Instruction >>
Count how many lines of the material contain the string "chart", and give only that number.

Entries for locating words and elements:
※ ※ ※
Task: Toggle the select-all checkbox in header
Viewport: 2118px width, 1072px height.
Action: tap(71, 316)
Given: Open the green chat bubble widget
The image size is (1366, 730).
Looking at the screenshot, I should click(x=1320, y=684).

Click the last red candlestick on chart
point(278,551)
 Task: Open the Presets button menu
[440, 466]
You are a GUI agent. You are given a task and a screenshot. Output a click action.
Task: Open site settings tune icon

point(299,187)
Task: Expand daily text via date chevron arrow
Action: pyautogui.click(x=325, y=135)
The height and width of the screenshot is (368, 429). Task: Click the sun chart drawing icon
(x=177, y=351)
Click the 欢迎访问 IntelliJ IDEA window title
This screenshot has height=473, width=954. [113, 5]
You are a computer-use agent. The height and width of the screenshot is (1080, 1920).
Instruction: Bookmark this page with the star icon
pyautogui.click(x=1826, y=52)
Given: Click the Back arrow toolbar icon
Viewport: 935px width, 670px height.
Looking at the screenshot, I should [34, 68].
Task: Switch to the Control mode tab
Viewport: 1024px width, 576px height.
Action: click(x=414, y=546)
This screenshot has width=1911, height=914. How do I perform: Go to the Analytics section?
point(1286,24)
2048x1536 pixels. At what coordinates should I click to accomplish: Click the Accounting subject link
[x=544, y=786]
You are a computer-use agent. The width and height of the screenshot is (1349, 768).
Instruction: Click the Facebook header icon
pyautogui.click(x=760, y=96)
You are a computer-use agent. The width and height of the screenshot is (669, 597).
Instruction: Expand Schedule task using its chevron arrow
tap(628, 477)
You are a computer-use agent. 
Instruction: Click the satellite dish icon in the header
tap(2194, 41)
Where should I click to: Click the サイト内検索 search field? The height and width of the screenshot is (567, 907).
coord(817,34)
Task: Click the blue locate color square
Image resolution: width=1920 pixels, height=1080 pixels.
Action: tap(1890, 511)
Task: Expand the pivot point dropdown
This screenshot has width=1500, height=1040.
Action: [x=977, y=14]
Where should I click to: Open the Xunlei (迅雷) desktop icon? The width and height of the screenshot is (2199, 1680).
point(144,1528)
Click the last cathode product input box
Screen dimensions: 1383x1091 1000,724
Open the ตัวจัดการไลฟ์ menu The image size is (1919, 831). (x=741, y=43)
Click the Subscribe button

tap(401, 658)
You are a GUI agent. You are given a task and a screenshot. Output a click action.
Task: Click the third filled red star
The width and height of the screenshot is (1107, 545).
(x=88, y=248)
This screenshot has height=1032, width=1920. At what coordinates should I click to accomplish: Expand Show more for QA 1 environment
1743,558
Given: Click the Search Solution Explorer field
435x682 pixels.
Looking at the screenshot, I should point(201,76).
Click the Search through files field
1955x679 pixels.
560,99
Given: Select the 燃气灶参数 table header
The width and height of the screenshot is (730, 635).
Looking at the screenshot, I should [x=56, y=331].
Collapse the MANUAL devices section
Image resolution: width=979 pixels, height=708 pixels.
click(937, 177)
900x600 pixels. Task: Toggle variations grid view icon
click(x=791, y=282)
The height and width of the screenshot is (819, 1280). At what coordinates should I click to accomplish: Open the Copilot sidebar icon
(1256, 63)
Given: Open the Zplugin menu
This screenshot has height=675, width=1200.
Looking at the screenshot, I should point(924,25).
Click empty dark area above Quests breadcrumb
※ ※ ※
Answer to this problem >>
2